# INTERNATIONAL JOURNAL FOR RESEARCH

IN APPLIED SCIENCE & ENGINEERING TECHNOLOGY

Volume: 3 Issue: VI Month of publication: June 2015

DOI:

www.ijraset.com

Call: © 08813907089 E-mail ID: ijraset@gmail.com

### International Journal for Research in Applied Science & Engineering Technology (IJRASET)

### Efficient Fixed-Point DLMS Adaptive Filter Implementation on FPGA

J.Shobha<sup>1</sup>, Y.Murali, M.Tech<sup>2</sup>

Department of Electronics and communication Engineering Audisankara College of Engineering & Technology, Gudur, (Autonomous)

Abstract- In this paper, we present an efficient architecture for the implementation of a delayed least mean square adaptive filter. For achieving lower adaptation-delay and area-delay-power efficient implementation, we use a novel partial product generator and propose a strategy for optimized balanced pipelining across the time-consuming combinational blocks of the structure. From synthesis results, we find that the proposed design offers nearly 17% less area-delay product (ADP) and nearly 14% less energy-delay product (EDP) than the best of the existing systolic structures, on average, for filter lengths N=8, 16, and 32. We propose an efficient fixed-point implementation scheme of the proposed architecture, and derive the expression for steady-state error. We show that the steady-state mean squared error obtained from the analytical result matches with the simulation result. Moreover, we have proposed a bit-level pruning of the proposed architecture, which provides nearly 20% saving in ADP and 9% saving in EDP over the proposed structure before pruning without noticeable degradation of steady-state-error performance.
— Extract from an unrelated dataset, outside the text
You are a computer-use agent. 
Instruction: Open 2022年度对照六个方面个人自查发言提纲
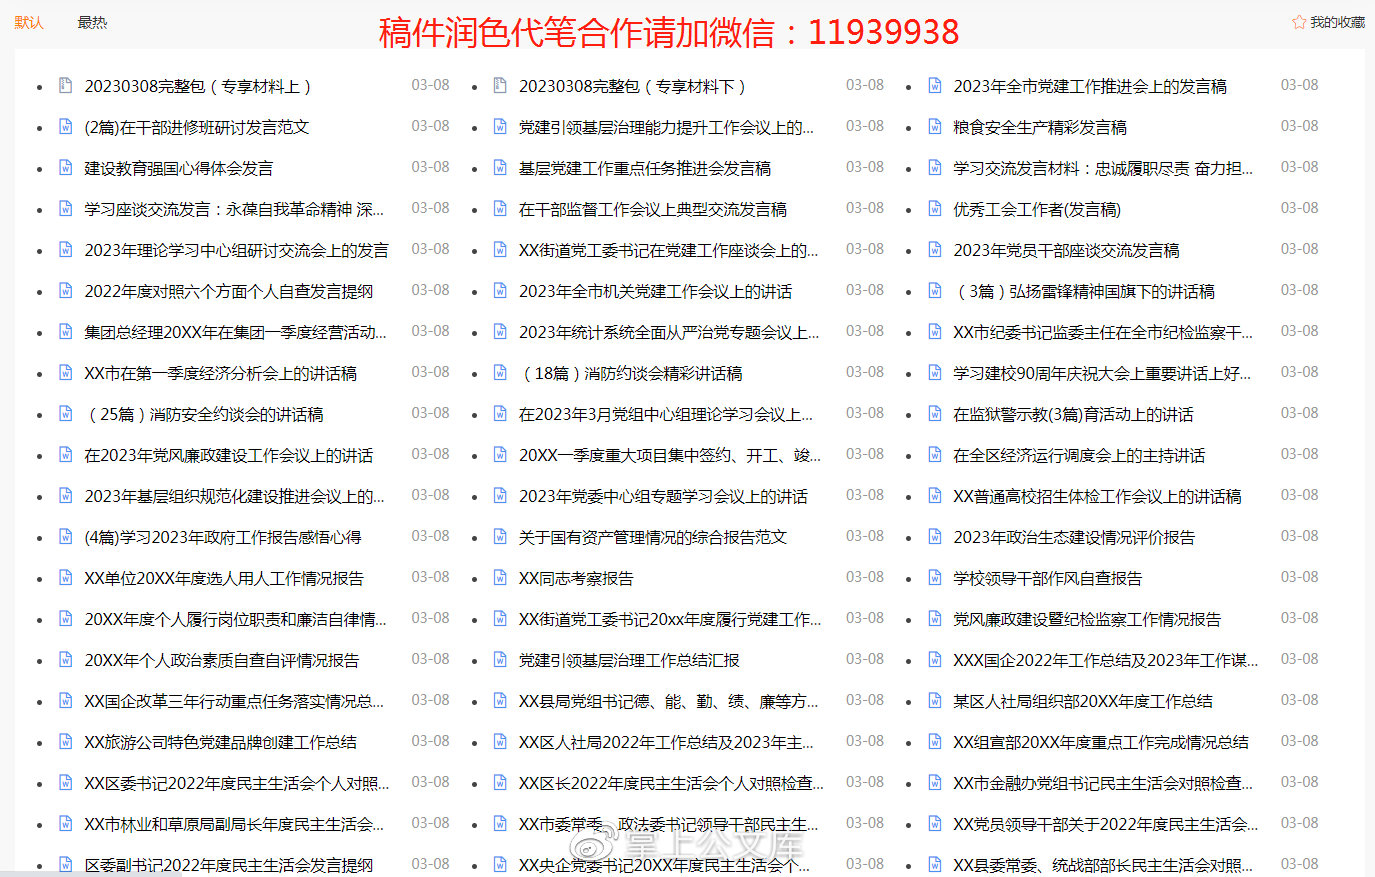228,292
Index Terms—Adaptive filters, circuit optimization, fixed-point arithmetic, least mean square (LMS) algorithms.

#### I. INTRODUCTION

THE LEAST MEAN SQUARE (LMS) adaptive filter is the most popular and most widely used adaptive filter, not only because of its simplicity but also because of its satisfactory convergence performance [1], [2]. The direct-form LMS adaptive filter involves a long critical path due to an inner-product computation to obtain the filter output. The critical path is required to be reduced by pipelined implementation when it exceeds the desired sample period. Since the conventional LMS algorithm does not support pipelined implementation because of its recursive behavior, it is modified to a form called the delayed LMS (DLMS) algorithm [3]– [5], which allows pipelined implementation of the filter.

A lot of work has been done to implement the DLMS algorithm in systolic architectures to increase the maximum usable frequency [3], [6], [7] but, they involve an adaptation delay of  $\sim N$  cycles for filter length N, which is quite high for large order filters. Since the convergence performance degrades considerably for a large adaptation delay, Visvanathan et~al. [8] have proposed a modified systolic architecture to reduce the adaptation delay. A transpose-form LMS adaptive filter is suggested in [9], where the filter output at any instant depends on the delayed versions of weights and the number of delays in weights varies from 1 to N. Van and Feng [10] have proposed a systolic architecture, where they have used relatively large processing elements (PEs) for achieving a lower adaptation delay with the critical path of one MAC operation.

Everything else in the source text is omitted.